第三，管理難度大。由于要定期簽名，增加系統的復雜性，相應的管理成本增加了很多。需要購置新的管理軟件。

總之，DNSSEC部署和實施是一個復雜，全球性的系統工程。DNSSEC的實施，非技術方面的問題大于技術方面，特別是對現有DNS體系的向下兼容性方面，是DNSSEC實施成敗的關鍵。

當然，DNSSEC顯然在解決一些問題的時候還帶來了另外一些問題。如，DNSSEC一個爭議和擔憂就是過強的流量放大效應，此效應將造成更大規模的DDoS攻擊。不過這似乎也并非無藥可醫，相關人士表示，

DNS安全的未來

在互聯網發展的過程中，人們需要認識的是，互聯網問題的解決中，不可能十全十美，任何解決方案都是一種“成功的妥協”。正如美國加州大學洛杉磯分校張麗霞教授所言：“互聯網本身是一個生長的系統，它會不斷地發展，不斷地面臨新的挑戰。一個好的設計在于很好地做出妥協。”

DNS將在未來更加重要，首先，IPv4 地址耗盡使IPv6日漸成為主流，IPv6的地址段數遠遠大于IPv4的，人們幾乎不太可能通過記憶地址數段來打開網頁。在這種情況下，DNS的作用更加重要。但是這一切的基礎是安全。

相關人士指出，目前許多DNS創新應用得以蓬勃發展。DNS新技術的發展孵化出眾多的創新應用，使DNS展現出前所未有的生命力，在這些應用發展的同時，也同樣督促著DNS協議本身的不斷進步，使得DNS協議常用常青。

CNNIC 2012年《中國域名服務安全狀況與態勢分析報告》顯示，當前全球域名服務在安全方面應重點關注以下幾個方面的工作，以全面應對DNS的不斷演進，特別是DNSSEC部署步伐的加快和IPv6普及程度的深入。

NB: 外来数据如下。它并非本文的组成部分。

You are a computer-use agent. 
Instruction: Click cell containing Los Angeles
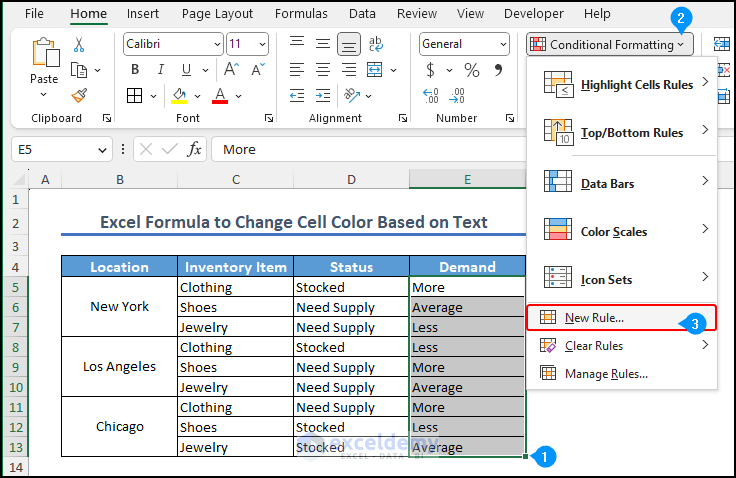pyautogui.click(x=119, y=367)
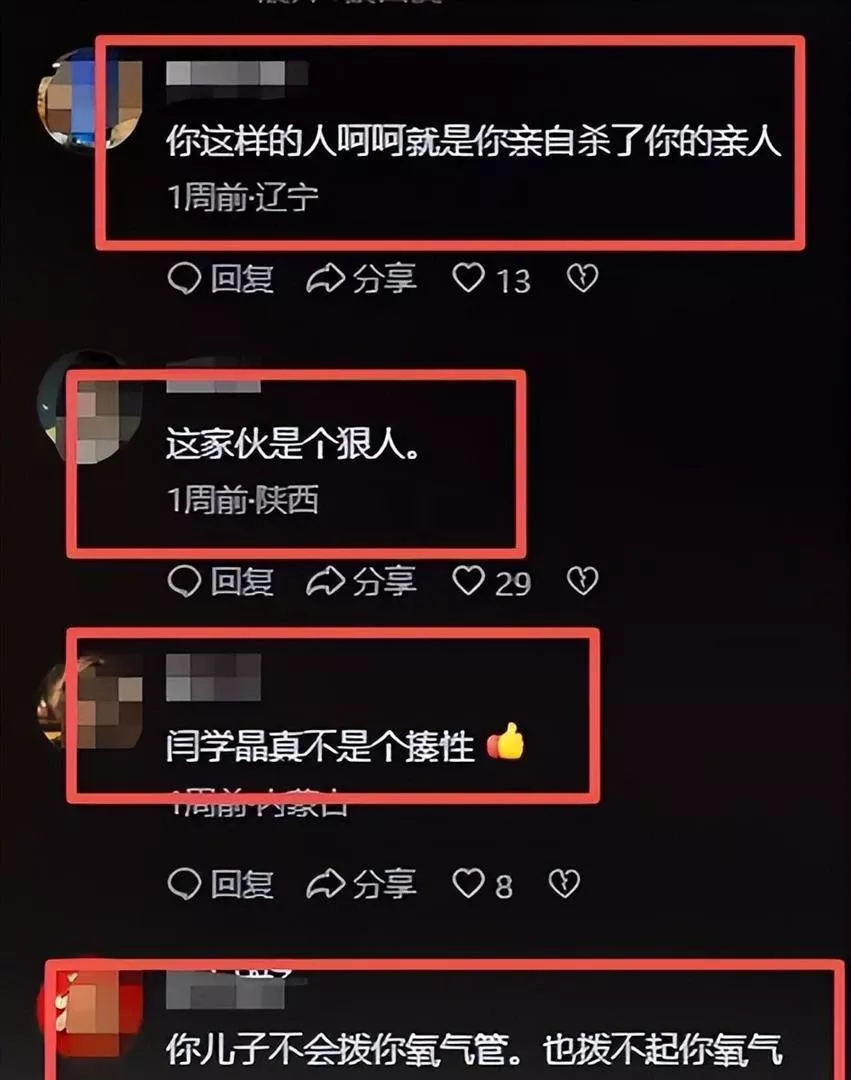Click the reply bubble under the 辽宁 comment
The width and height of the screenshot is (851, 1080).
click(x=185, y=279)
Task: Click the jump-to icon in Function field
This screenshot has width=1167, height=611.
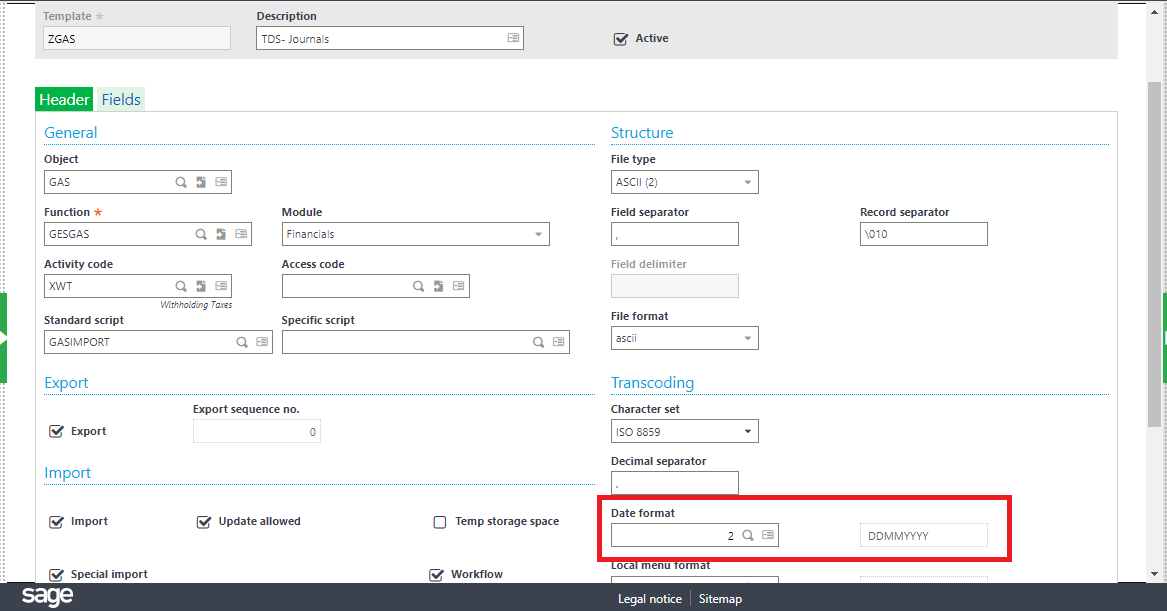Action: pos(221,234)
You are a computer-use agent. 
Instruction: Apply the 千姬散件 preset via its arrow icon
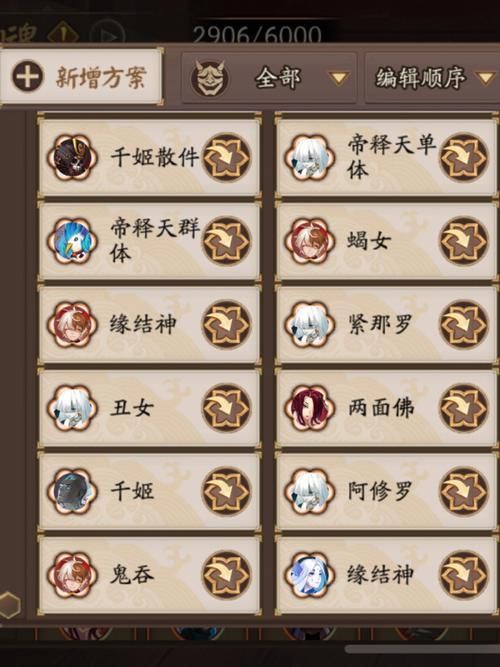[226, 157]
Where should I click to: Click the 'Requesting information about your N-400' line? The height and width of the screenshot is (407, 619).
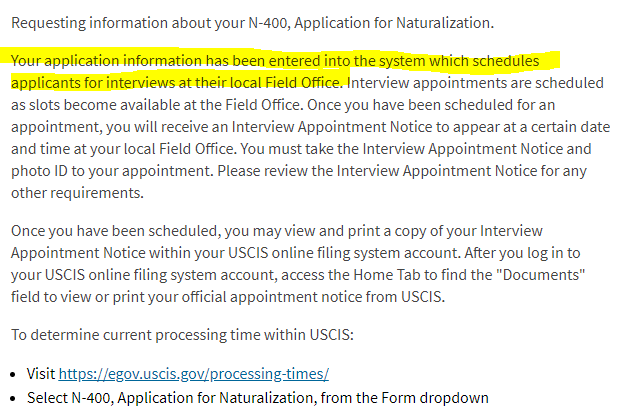[252, 23]
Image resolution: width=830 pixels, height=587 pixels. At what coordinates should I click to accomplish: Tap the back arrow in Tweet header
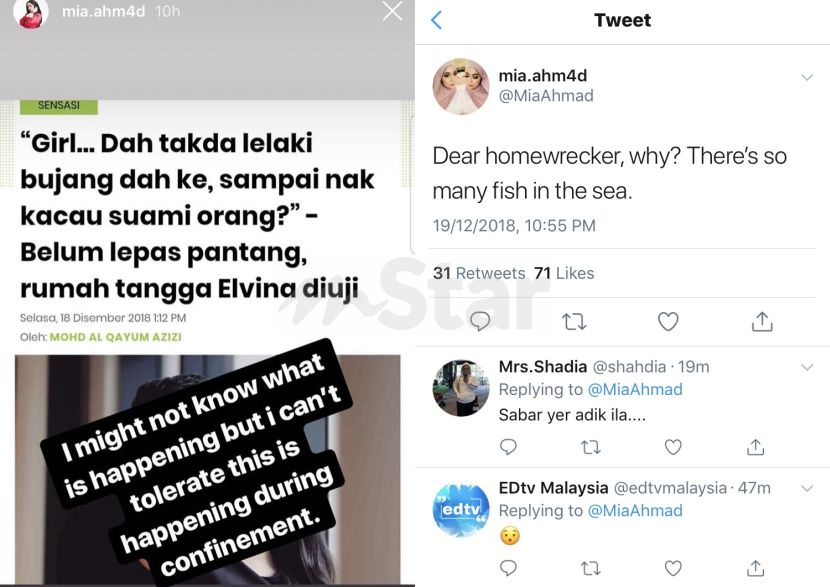tap(436, 20)
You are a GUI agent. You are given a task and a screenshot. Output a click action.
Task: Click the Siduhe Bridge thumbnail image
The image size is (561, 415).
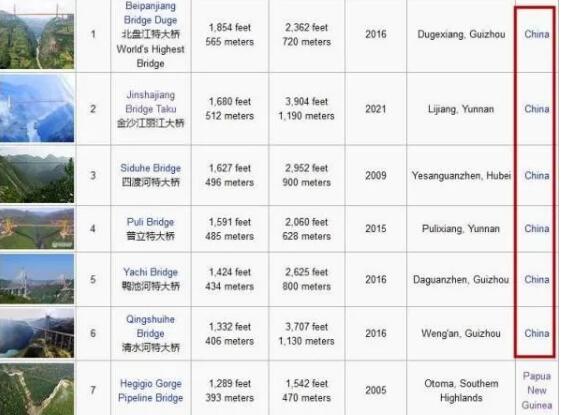point(37,175)
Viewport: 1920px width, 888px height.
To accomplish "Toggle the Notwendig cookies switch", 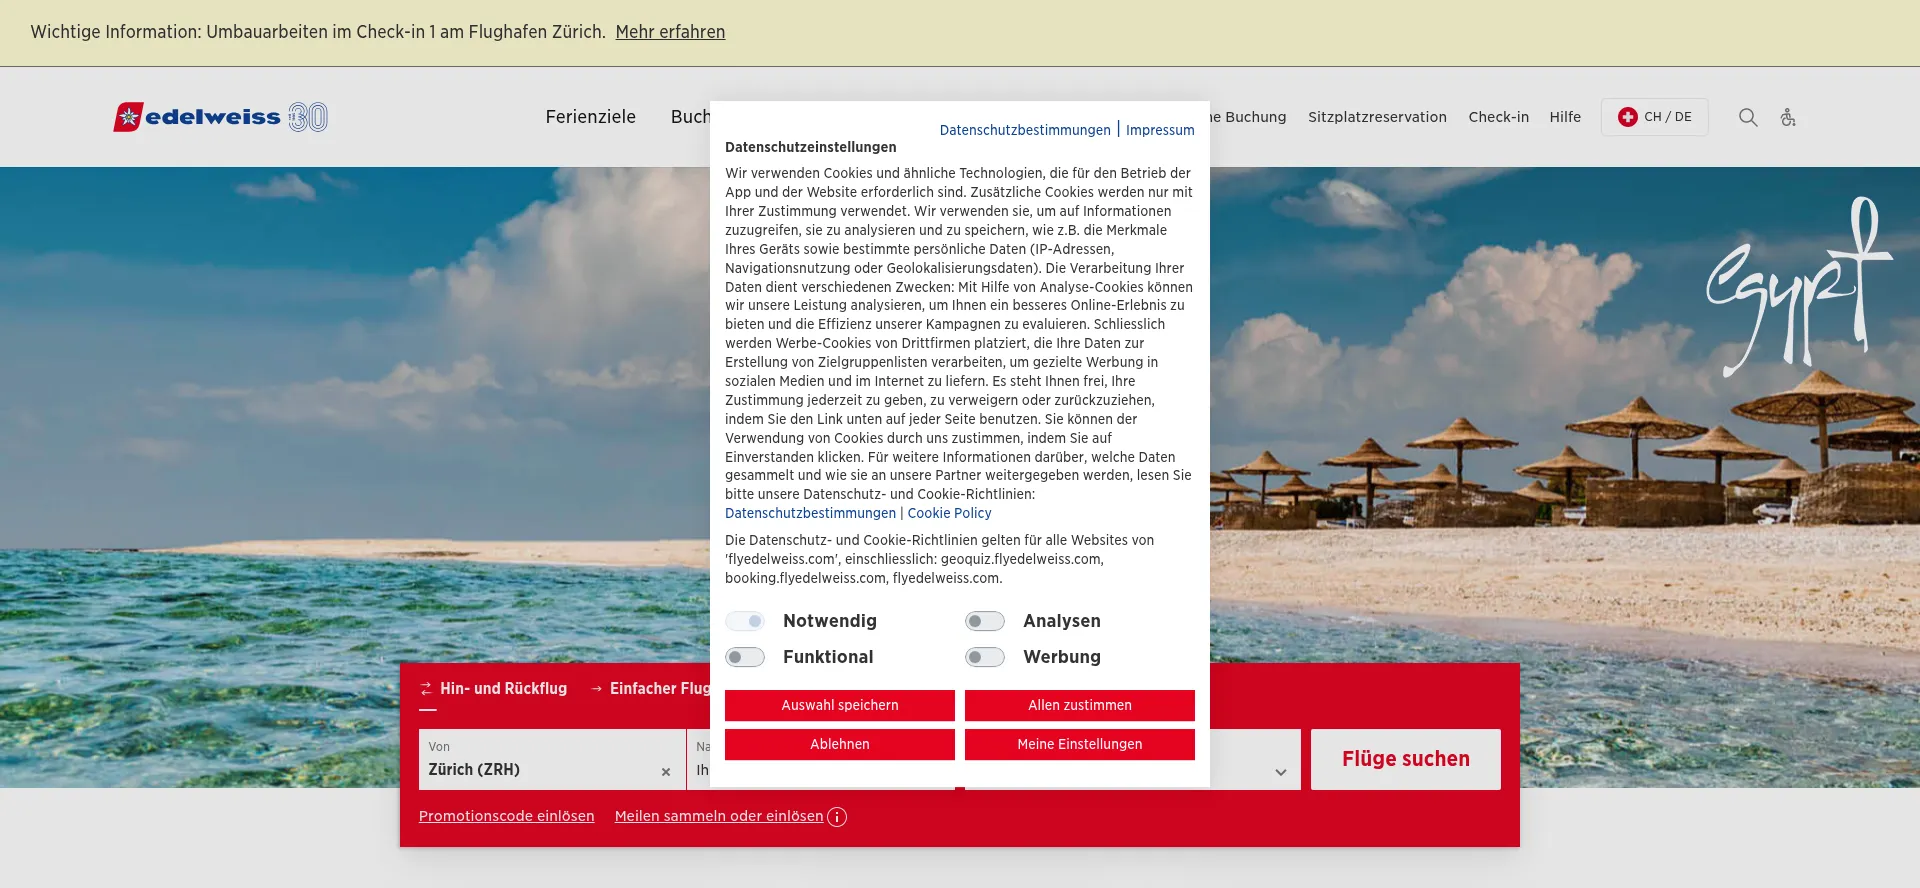I will 745,621.
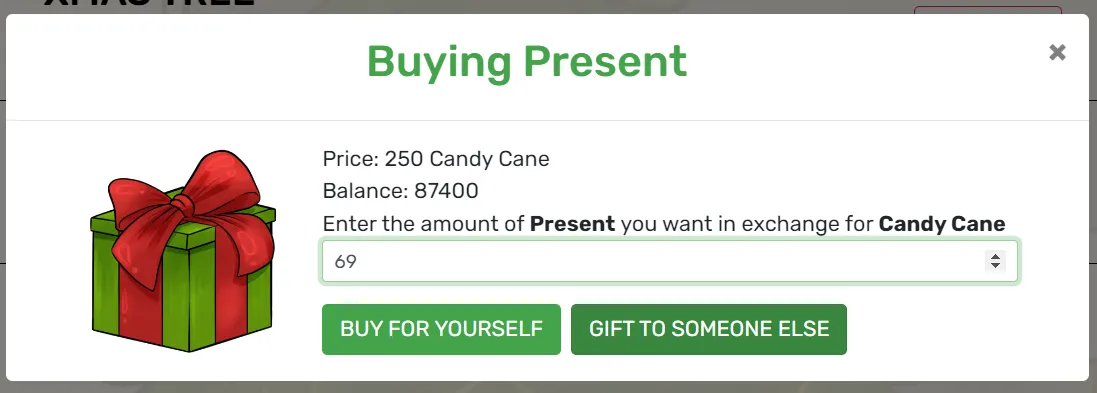1097x393 pixels.
Task: Increase present amount with up arrow
Action: pyautogui.click(x=994, y=257)
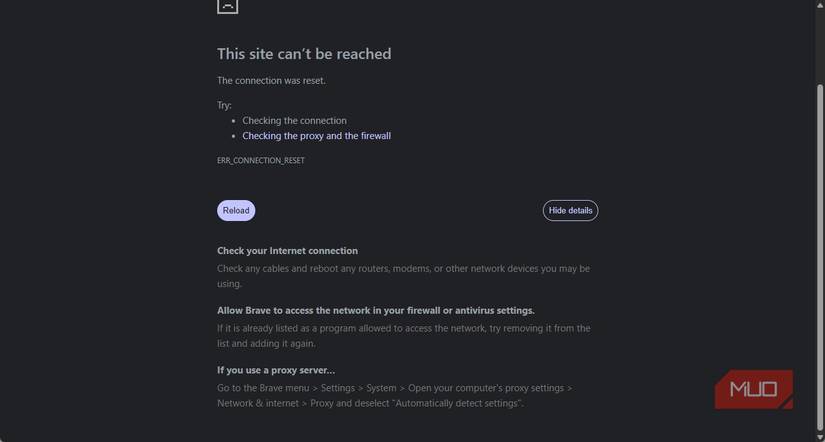The width and height of the screenshot is (825, 442).
Task: Click the bullet before "Checking the connection"
Action: coord(233,121)
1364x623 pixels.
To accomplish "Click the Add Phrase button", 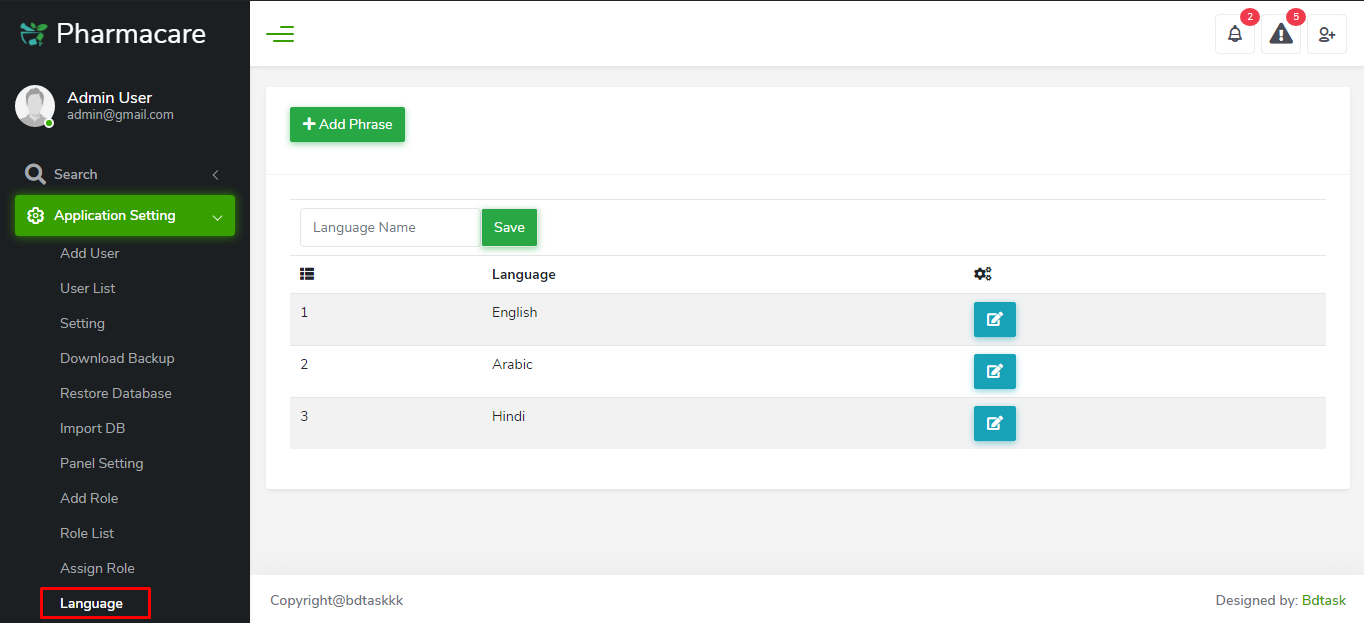I will 347,124.
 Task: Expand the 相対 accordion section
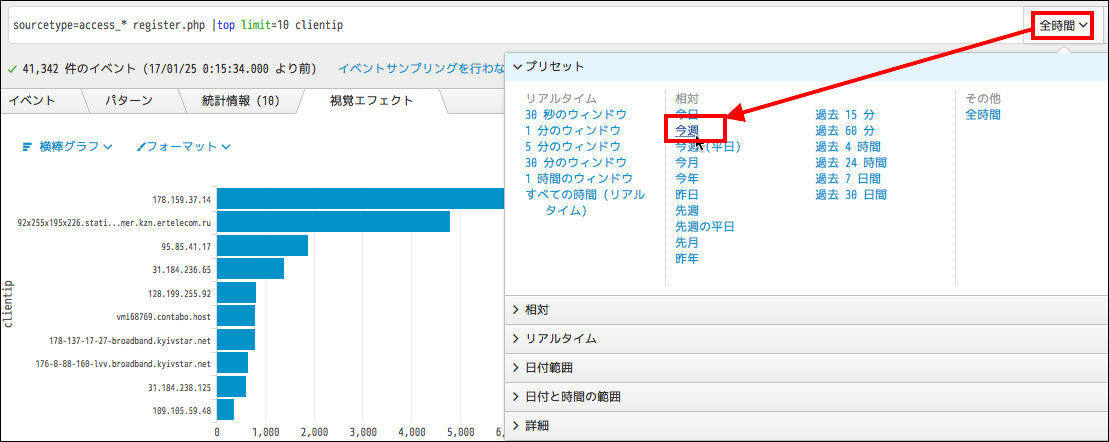tap(537, 310)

首先，服務器的操作系統和DNS軟件應進行及時升級，保證對最新漏洞的及時修補。對采用BIND的DNS服務器，應關閉軟件的版本應答功能，提供一定程度的安全保證。

其次，測試表明，實施DNSSEC后（以RSA/SHA1算法、密鑰長度ZSK為1024、KSK為2048為例），權威區文件增大4倍，網絡帶寬增大為4.5倍，CPU 使用率增大7%，內存容量增大205%；遞歸服務器DNS應答包增大5倍，網絡帶寬增大5倍，CPU使用率增大20%，內存占用率增大66.7%。因此，隨著新通用頂級域申請的開放，應加快對DNSSEC技術的培訓和實際部署測試，以及時發現DNSSEC大規模部署之后密鑰更新和數據加密操作中存在的故障。

圖2 頂級域名分類

第三，IPv6成為下一代互聯網的基本特征，DNS系統對于IPv6資源記錄和過渡環境的全面支持需要進一步完善。

第四，對于大數據包的支持不僅能使DNS平滑支持DNSSEC和IPv6，也為DNS以后的演進奠定基礎，這不僅需要協議層面的功能支撐，而且需要整個網絡環境對于大數據包的傳輸支持。

第五，DNS已經成為互聯網惡意攻擊的主要對象之一，因此，在服務架構方面增強DNS抗高強度DoS攻擊能力不僅是提高DNS 權威服務體系生存性的有效方法，還能夠為物聯網、CDN等需要大規模、高性能DNS解析支撐的新型應用環境提供基本支持。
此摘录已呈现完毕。